=== Task ===
Count the lines of the records that contain the string "cell", treating uppercase and lowercase as different. Reply with the number alone.
═══
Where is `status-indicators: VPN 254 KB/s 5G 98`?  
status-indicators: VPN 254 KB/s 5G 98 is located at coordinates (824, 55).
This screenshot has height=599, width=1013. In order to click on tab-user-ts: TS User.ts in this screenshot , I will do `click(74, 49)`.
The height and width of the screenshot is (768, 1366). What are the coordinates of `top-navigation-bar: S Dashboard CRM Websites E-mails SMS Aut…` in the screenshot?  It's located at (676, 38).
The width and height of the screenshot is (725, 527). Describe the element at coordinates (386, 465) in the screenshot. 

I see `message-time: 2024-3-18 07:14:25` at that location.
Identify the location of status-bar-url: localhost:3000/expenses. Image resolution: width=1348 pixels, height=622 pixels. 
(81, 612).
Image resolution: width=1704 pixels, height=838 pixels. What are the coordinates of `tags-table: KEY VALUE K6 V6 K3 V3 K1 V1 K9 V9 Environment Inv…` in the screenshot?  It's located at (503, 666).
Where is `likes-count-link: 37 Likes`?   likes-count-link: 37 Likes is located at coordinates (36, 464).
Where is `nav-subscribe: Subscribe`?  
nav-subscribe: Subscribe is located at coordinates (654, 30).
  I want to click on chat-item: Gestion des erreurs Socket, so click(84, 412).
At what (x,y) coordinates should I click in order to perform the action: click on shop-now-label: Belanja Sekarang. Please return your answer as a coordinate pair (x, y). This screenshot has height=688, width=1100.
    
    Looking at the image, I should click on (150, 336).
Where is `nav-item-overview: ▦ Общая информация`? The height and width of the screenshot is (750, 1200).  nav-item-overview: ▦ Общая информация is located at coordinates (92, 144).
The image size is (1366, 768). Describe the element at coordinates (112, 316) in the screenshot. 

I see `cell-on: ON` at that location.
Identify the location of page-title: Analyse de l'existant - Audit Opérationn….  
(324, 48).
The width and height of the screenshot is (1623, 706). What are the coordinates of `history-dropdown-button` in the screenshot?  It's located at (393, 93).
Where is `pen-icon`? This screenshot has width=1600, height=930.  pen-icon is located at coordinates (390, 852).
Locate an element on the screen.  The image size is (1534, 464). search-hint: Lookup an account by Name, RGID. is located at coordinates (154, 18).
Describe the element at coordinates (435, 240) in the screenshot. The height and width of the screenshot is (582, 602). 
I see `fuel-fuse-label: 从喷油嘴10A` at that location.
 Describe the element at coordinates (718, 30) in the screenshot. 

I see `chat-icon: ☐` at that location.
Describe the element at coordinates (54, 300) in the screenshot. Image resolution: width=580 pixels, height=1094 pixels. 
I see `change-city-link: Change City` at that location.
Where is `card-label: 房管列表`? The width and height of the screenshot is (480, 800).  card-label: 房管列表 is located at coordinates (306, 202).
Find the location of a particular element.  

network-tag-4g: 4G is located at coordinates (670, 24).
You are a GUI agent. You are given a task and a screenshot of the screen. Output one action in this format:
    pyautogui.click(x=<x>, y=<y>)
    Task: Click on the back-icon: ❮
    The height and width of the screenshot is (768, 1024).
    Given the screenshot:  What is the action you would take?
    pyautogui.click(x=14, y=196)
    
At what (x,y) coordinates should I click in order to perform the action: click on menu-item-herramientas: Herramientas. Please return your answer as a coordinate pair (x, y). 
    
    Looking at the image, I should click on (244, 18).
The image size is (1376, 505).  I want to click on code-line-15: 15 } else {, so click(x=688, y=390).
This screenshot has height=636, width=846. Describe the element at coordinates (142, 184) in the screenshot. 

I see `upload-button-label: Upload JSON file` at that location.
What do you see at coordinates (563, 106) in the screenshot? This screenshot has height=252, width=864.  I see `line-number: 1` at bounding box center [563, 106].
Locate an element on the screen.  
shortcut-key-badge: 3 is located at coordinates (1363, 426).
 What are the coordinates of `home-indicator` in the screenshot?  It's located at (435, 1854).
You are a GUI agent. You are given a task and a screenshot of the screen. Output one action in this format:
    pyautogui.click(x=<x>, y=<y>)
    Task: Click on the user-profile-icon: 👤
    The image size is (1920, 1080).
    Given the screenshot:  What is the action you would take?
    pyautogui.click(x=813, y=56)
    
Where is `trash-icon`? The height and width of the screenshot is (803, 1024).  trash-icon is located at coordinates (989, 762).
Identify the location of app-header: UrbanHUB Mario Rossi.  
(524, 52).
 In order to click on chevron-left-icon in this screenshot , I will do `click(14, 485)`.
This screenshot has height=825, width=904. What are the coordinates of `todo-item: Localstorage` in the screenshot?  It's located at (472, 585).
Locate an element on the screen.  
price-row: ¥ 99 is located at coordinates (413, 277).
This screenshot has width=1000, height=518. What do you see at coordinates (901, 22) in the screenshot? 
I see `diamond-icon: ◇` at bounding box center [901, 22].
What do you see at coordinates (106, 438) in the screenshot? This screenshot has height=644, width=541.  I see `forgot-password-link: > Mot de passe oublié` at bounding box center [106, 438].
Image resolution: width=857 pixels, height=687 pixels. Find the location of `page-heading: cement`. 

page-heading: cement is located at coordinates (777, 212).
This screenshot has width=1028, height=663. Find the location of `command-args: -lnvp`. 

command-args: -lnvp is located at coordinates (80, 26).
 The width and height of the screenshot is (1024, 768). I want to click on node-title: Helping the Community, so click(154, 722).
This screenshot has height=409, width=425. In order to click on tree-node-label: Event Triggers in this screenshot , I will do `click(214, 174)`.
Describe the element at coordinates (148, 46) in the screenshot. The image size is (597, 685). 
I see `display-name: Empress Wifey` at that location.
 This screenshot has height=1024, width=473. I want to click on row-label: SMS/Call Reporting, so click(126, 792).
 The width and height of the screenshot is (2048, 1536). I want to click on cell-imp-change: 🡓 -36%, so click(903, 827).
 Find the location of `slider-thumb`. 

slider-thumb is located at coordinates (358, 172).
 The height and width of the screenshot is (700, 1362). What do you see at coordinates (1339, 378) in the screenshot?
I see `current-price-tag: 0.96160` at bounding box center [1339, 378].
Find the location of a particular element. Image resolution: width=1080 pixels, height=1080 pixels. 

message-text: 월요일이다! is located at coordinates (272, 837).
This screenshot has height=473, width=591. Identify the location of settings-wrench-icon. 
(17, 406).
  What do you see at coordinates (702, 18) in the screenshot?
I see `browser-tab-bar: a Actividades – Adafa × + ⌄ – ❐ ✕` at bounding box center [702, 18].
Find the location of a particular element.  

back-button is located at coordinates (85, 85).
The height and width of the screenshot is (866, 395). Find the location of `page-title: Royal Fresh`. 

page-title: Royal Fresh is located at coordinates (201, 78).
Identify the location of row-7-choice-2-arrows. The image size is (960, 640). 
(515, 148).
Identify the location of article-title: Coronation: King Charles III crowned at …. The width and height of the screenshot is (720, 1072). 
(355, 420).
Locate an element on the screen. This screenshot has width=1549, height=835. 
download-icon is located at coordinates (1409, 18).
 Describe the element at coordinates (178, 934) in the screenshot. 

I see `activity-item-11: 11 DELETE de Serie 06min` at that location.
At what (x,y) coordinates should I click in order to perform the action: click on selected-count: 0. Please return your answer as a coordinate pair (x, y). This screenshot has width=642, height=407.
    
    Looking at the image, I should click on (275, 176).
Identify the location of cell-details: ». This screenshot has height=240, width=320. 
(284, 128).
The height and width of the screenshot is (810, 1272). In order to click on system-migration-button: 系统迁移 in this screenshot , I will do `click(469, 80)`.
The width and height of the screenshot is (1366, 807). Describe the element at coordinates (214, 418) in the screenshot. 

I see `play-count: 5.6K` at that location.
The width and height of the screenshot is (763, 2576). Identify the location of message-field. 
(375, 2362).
═══
=== Output below ===
3